Beneath the Surface of Religious and Cultural Conflicts

en

Paula Green

Although most conflicts involving culture and religions currently are fought within state boundaries, the roots of these conflicts extend beyond the nation-state to include the interests of external stakeholders. Interlocked sources of armed conflict, such as unjust economic and political arrangements, massive arms trade, poverty, inequitable distribution of land, water and other natural resources, failed post-colonial governments, centuries of exploitation, historical grievances, and misuse of power, may be framed or misconstrued as conflicts of identity, religion and culture.

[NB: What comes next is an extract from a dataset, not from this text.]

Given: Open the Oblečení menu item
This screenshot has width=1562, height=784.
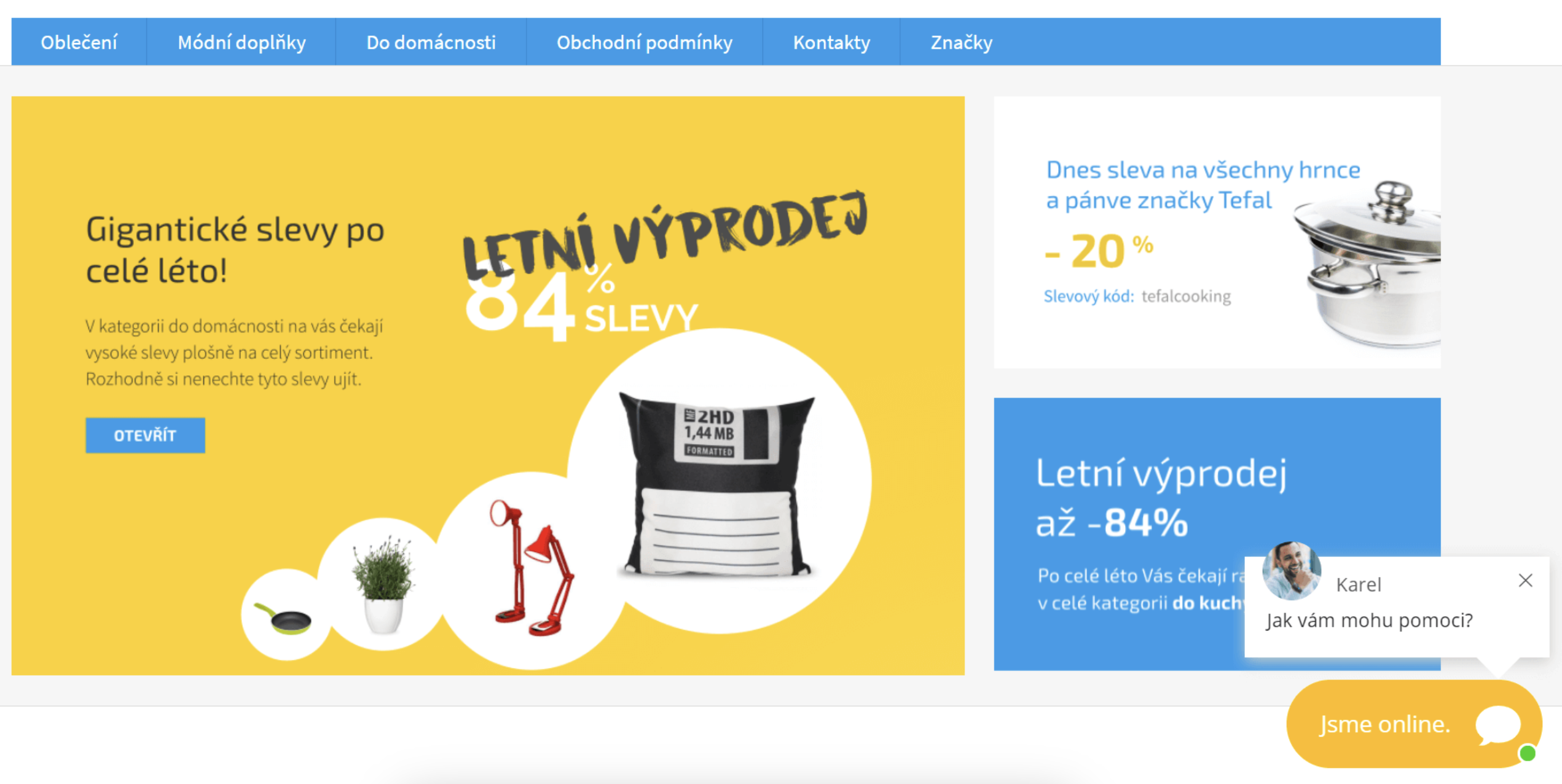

Identity or religious and cultural differences seldom, if ever, cause armed conflict, but are frequently exploited to foment conflict. Popular leaders may evoke sacred images or historical memories to incite violence, manipulating populations for private gain or glory and creating the illusion that religious or cultural differences are provoking war. Competition for scarce resources and, at a deeper level, greed, anger, fear and misguided notions of separateness, more likely underlie the causes of war.

Religious or cultural fundamentalism may stimulate conflict, but fundamentalism often masks a deeper fear of annihilation, a sense troubling many cultural and religious groups today that global homogeneity, aggressive commercialism, and diminishing resources will displace their centuries-old practices and patterns of culture.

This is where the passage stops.